"We are scaling up adherence clubs in SA to help patients attending public health facilities who have to take medication every day stay on their treatment and remain healthy. The focus is on people taking antiretroviral therapy (ART) who are clinically stable and includes those on ART who also have non-communicable diseases such as hypertension and diabetes," says Xabiso Mjiwu, programme coordinator at Right to Care.
“We are setting up over 150 clubs across the provinces of Mpumalanga, Gauteng and the Free State at Department of Health facilities are based. To implement the adherence club programme Right to Care is working with numerous community-based organisations which include farm workers organisations and religious groups that have direct contact with communities. Adherence clubs in KwaZulu-Natal, the Eastern Cape and the Western Cape are also being rolled out.”
Just being an active member of a club can save a life and make a significant impact on South Africa’s effort to meet the UNAIDS 90-90-90 targets focused on ending the Aids epidemic by 2020.
“Adherence clubs are open to patients on life-long medication who are doing well but need assistance in adhering to their treatment regimens. Clubs are linked to high volume healthcare facilities and typically comprise about 30 people who meet every second month. They are run by an adherence club facilitator. Club members receive two to three months’ supply of medication, a basic health assessment including weight measurement and TB screening and counselling. Patients then share their stories with one another and discuss the challenges they face taking medication every day of their lives.
“Patients on long-term treatment who feel well can easily become lax with their treatment. But this has serious consequences for them because the risk of drug resistant strains of HIV increases when treatment is interrupted, while patients who stop their diabetic and hypertension regimens can quickly develop serious health issues. This affects already overburdened healthcare facilities which have to absorb these patients again,” says Mjiwu.
Viral load monitoring
Viral load monitoring, which allows a patient’s response to ART to be properly measured and for appropriate treatment to be implemented, also takes place through the adherence clubs. If ART is discontinued, a patient’s viral load will likely return to a detectable level, and the knock-on effect of this has serious health implications.

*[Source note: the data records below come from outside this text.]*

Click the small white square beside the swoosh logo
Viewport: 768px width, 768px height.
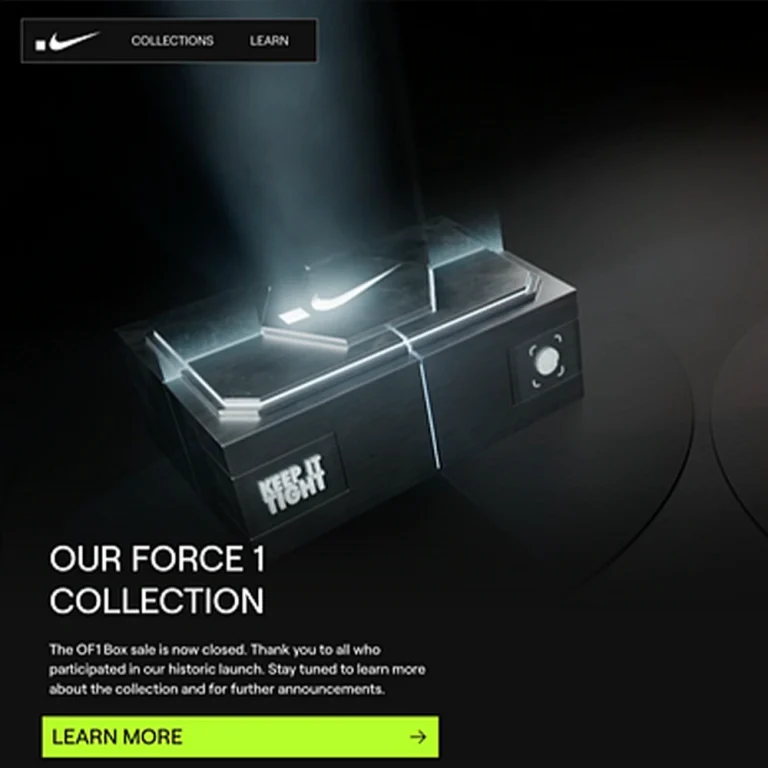41,46
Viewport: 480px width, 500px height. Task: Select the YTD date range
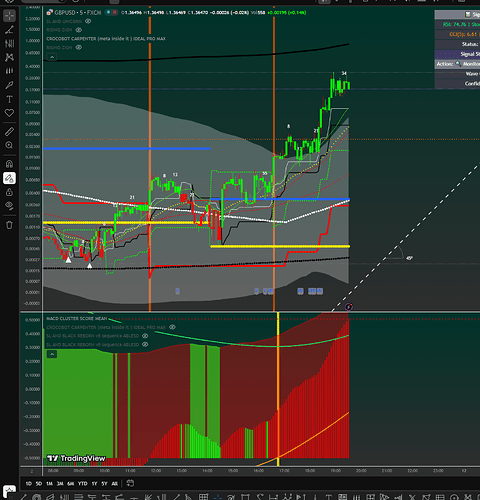(x=83, y=483)
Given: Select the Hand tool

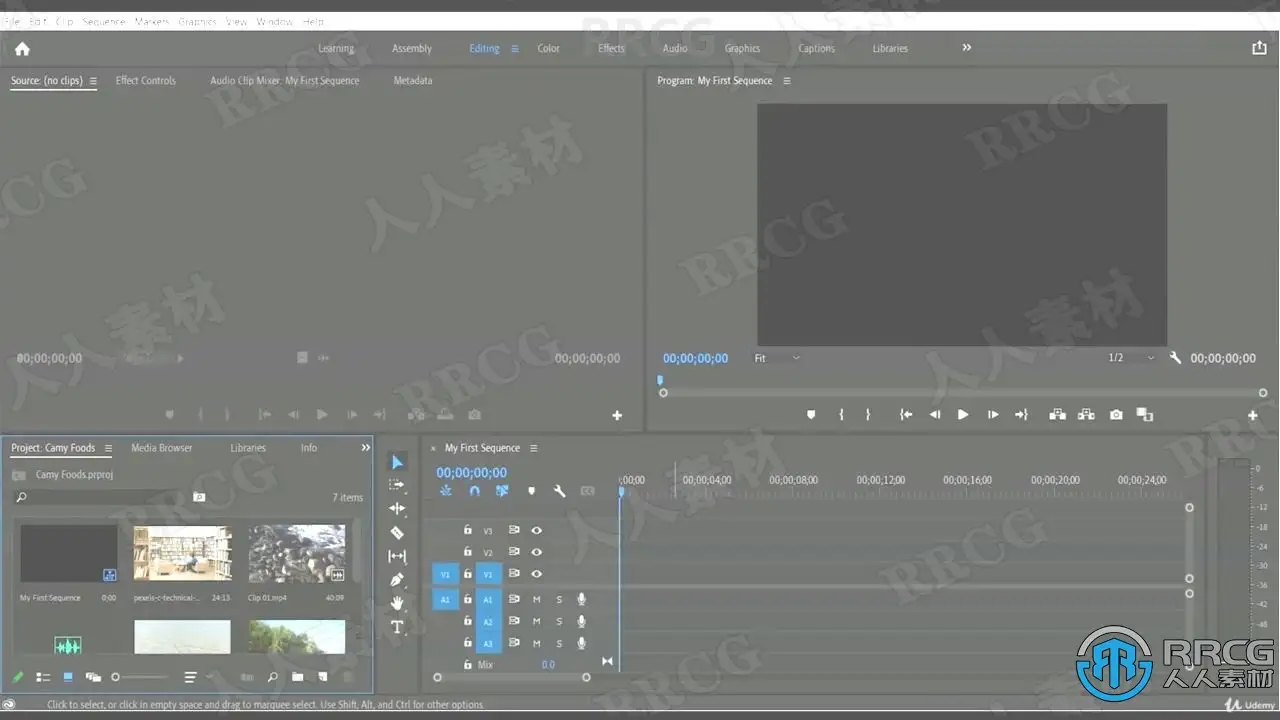Looking at the screenshot, I should click(397, 603).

As well as being facility-based, clubs can also be community-based. They are aligned with the Department of Health’s centralised chronic medicines dispensing and distribution programme and with I-ACT which empowers people in South Africa living with HIV to confidently lead healthy lives.
Mjiwu continues, “This national rollout of adherence clubs will play an important role in freeing up healthcare workers to expand the pressing need to test and treat as many patients as possible to reach the 90-90-90 goals. It also supports the National Department of Health in promoting adherence, as outlined in its adherence guidelines.”
“Patients on ART who are unstable are encouraged to attend support groups that focus mainly on viral load suppression,” says Mjiwu.
Since 2010, new HIV infections in South Africa have decreased by 49% and AIDS-related deaths have decreased by 29%.